* _WHAT YOU NEED TO DO_:
1) In the excerpt on graduation speeches below, how long do the speeches last?
2) Return the stretch of the excerpt on graduation speeches from "All the speechifiers" through "were an afterthought.", copied word for word.
++++ EXCERPT PROVIDED ++++
It's the speeches I have problems with: they all follow the same pattern, as though there is a template that everybody consults in advance. Someone - a vice-chancellor, pro vice-chancellor or what have you - rises with dignity and takes the stand to deliver eight to 20 minutes (I time them!) of pompous dross. Usually these speeches take place at the start, but occasionally they come after the presentations, when everyone is desperate to leave.

All the speechifiers congratulate the graduands, but the congratulatory message takes up less than 1 per cent of the time because the primary object is to proclaim the University Brand. To hear these speeches, you would think every university is producing world-class research, cares passionately about equal opportunities, has Olympic-standard sports facilities and will before long be one of the top 20 institutions in the world. The university's astounding success in the last research assessment exercise is touched upon, and then somewhere in all this euphoric praise a reference or two is tossed in about how caring the (mainly absent from the stage) teaching staff have been. Often after these occasions my trip home is marked by complaints from one of my offspring or their partners that the speaker seemed to think students were an afterthought.

We know that politicians are likely to bend the truth, but we expect (perhaps naively) better from academics. Yet at these various ceremonies I have heard boasts about glorious building projects from institutions mired in debt, claims to be widening access from universities taking in scores of underqualified fat-fee-paying international students, declarations of support for the arts and humanities from places busy closing such departments and, most jarring of all, speeches about the wonderful, caring support given by dedicated staff to students.

Staff so dedicated that in one university department students received so little feedback that they discovered their grades only when they saw their final transcripts; that in another institution a man allocated to supervise dissertations disappeared on research leave; in another a lecturer's English was so poor that students could not understand anything that was said - and in every case the excuse is always that the research undertaken by these precious people is so important that this kind of behaviour should be tolerated sympathetically. Parents like myself who know how universities ought to work are left bemused and angry; parents who did not attend university themselves may well assume that this is normal, and when they hear the degree-day speeches extolling the glory of the institution they have paid a fortune to send their child to, they may be forgiven for wanting to believe everything that is set before them.

I paused in writing this to open the door to the postman, who delivered a package of my son's essays, complete with the feedback sheets that he had been asking for since January. The feedback was extremely well done - if he had received it six months ago he might have been able to benefit from it before his finals. Lack of timely feedback is the one unending student complaint that I have been hearing for a decade or more, ever since the drive to climb league tables started to dwarf every other consideration. You don't hear such trivia mentioned in the Great Branding Speeches.

I love the ritual, the processions, the music and the joyous whoops from families and friends as students step up to collect their degrees. But I would like the speakers to be a little more honest, to dispense with the boastful packaging, and to acknowledge that the role of universities is to teach the next generation and to provide real value for the increasingly large sums of money that students and parents now spend. Perhaps the academics who do not turn up are not research-obsessed, student-despising killjoys, but are simply too jaded by the relentless institutional self-promotion on what ought to be a celebration of student success to want to be seen to be part of it.
++++ AVAILABLE DATA ++++
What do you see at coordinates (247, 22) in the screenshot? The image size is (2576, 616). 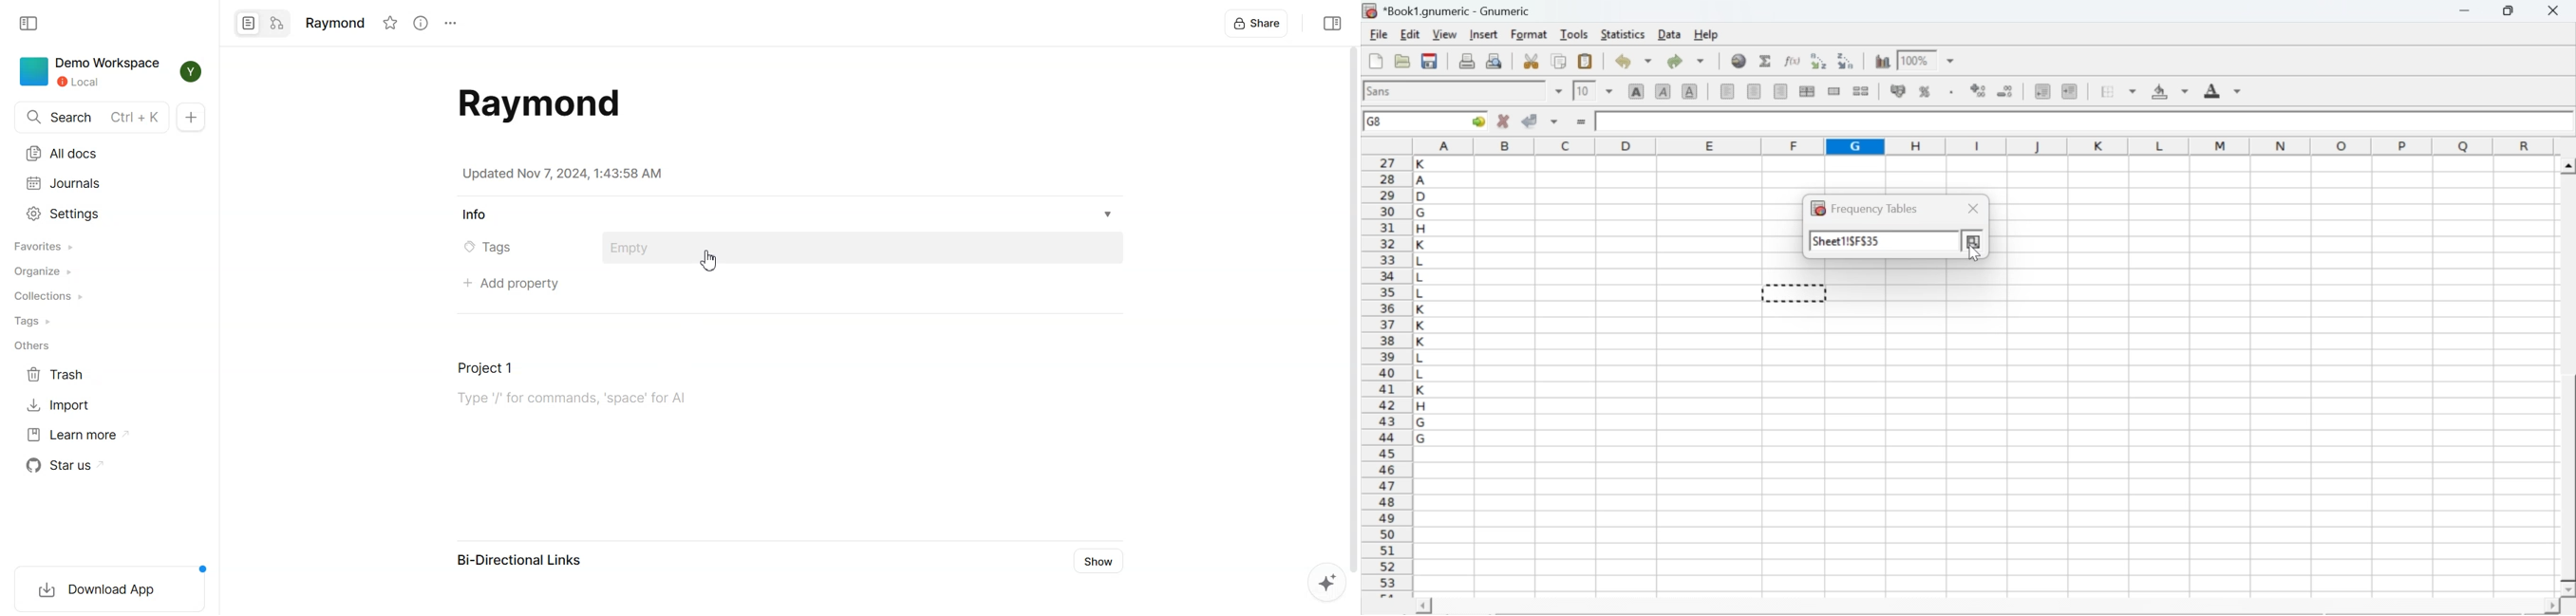 I see `Page` at bounding box center [247, 22].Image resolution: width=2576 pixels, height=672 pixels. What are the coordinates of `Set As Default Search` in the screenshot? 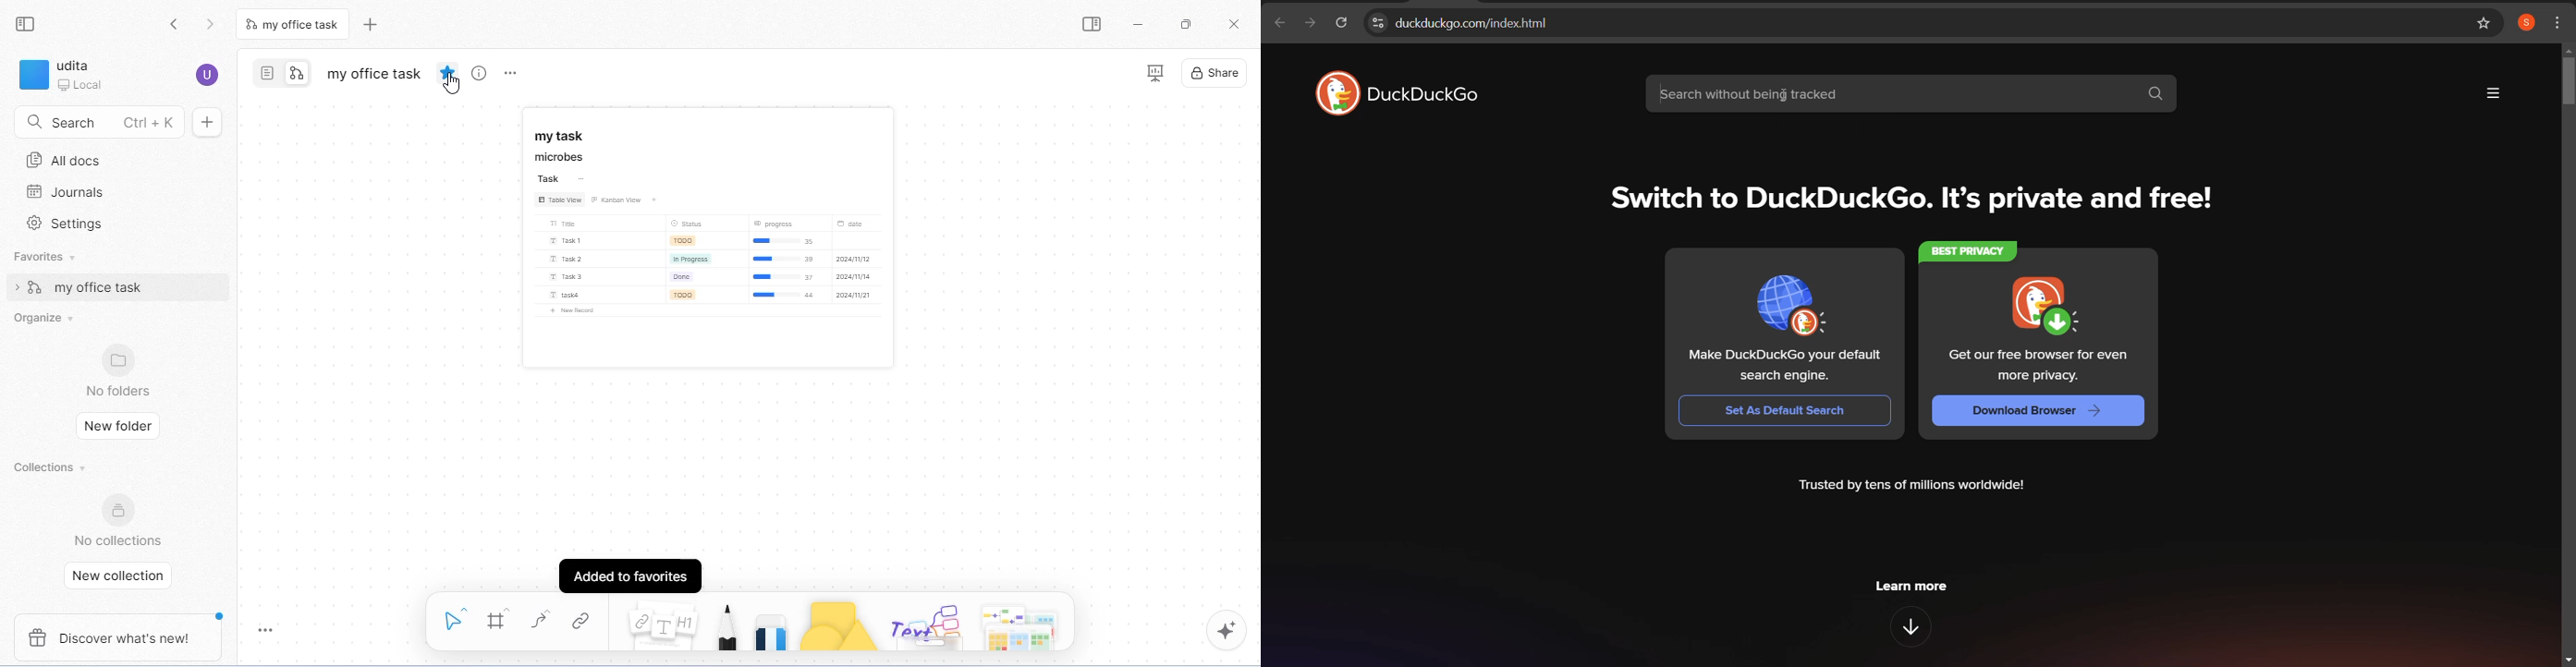 It's located at (1786, 410).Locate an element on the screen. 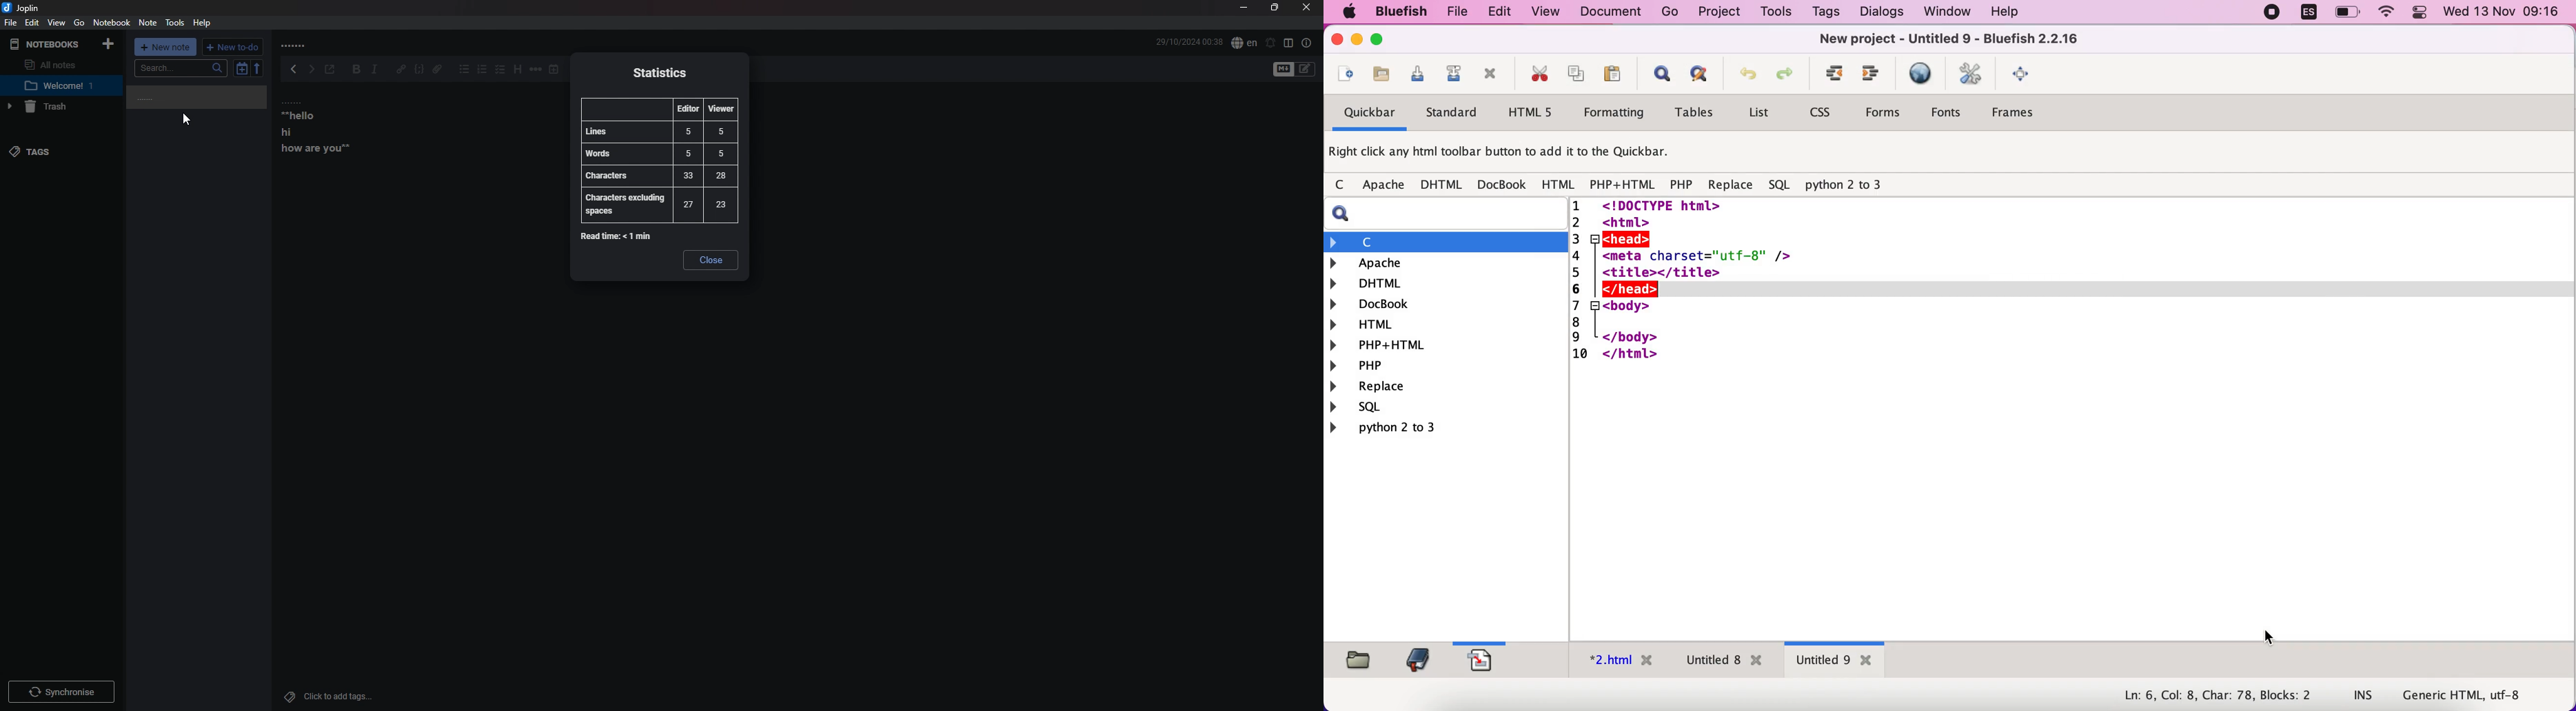  Resize is located at coordinates (1276, 7).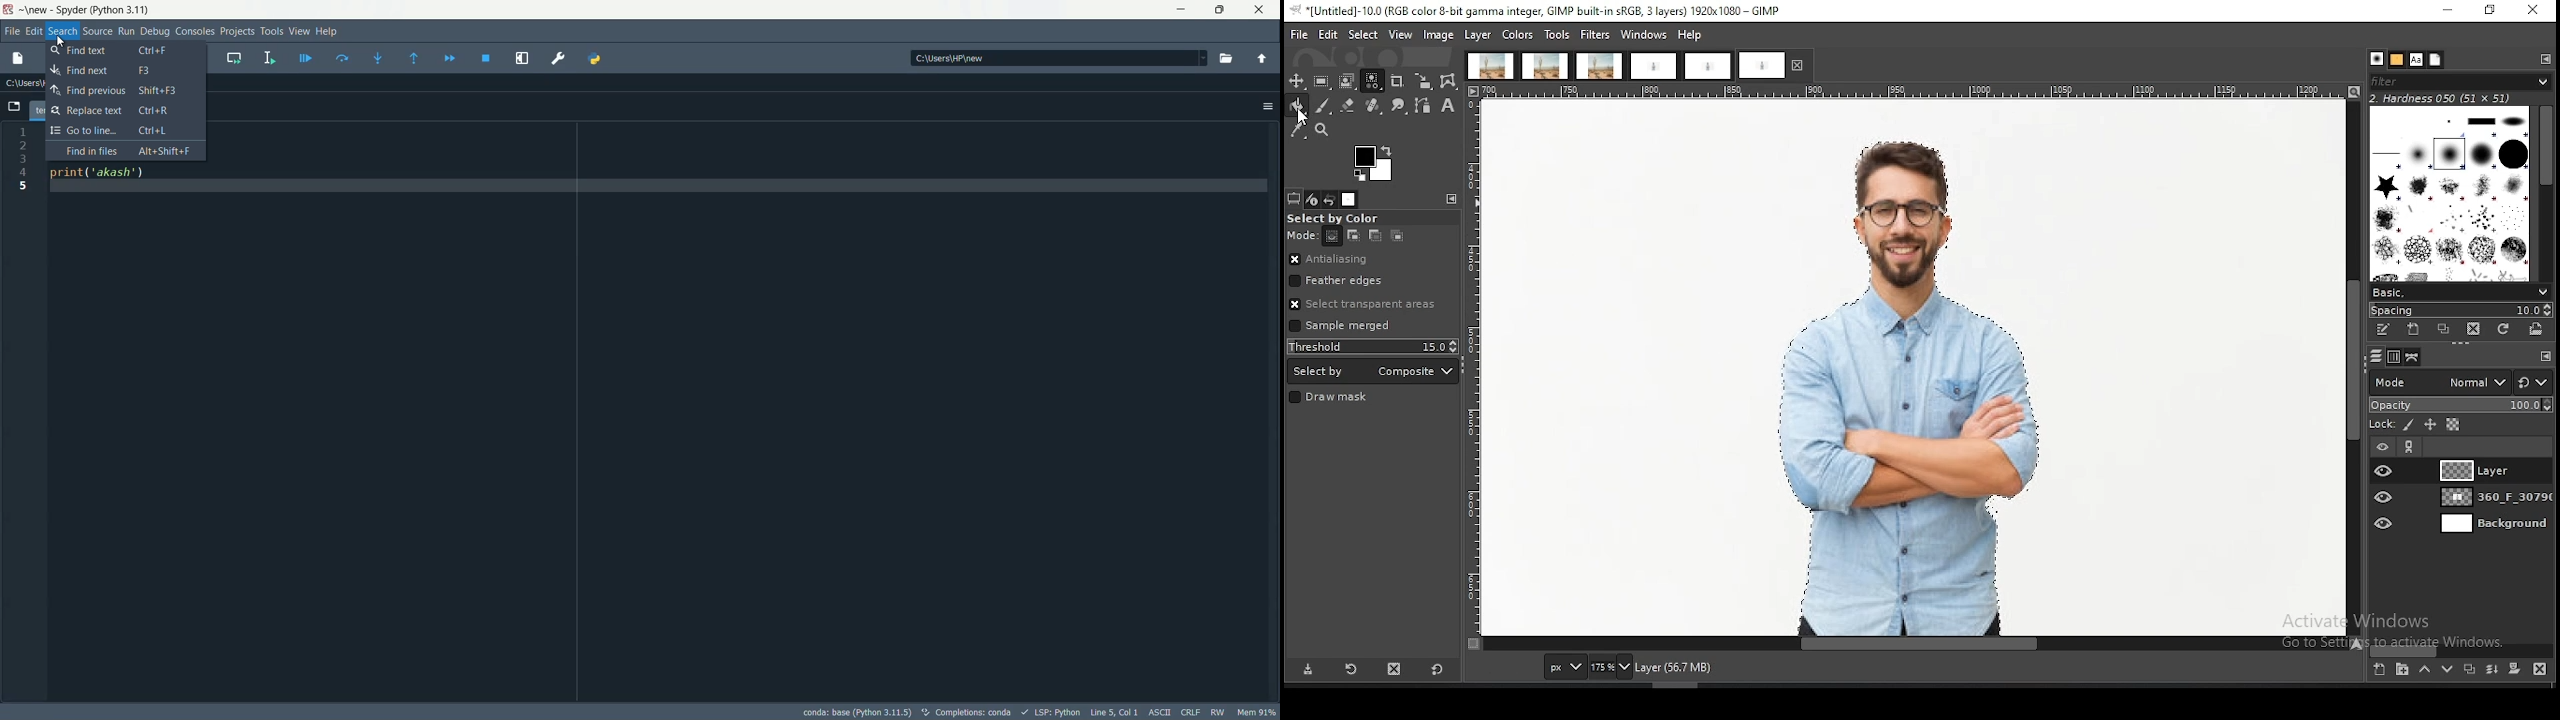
++++
* _RESPONSES TO THE TASKS_:
1) Eight to 20 minutes.

2)
All the speechifiers congratulate the graduands, but the congratulatory message takes up less than 1 per cent of the time because the primary object is to proclaim the University Brand. To hear these speeches, you would think every university is producing world-class research, cares passionately about equal opportunities, has Olympic-standard sports facilities and will before long be one of the top 20 institutions in the world. The university's astounding success in the last research assessment exercise is touched upon, and then somewhere in all this euphoric praise a reference or two is tossed in about how caring the (mainly absent from the stage) teaching staff have been. Often after these occasions my trip home is marked by complaints from one of my offspring or their partners that the speaker seemed to think students were an afterthought.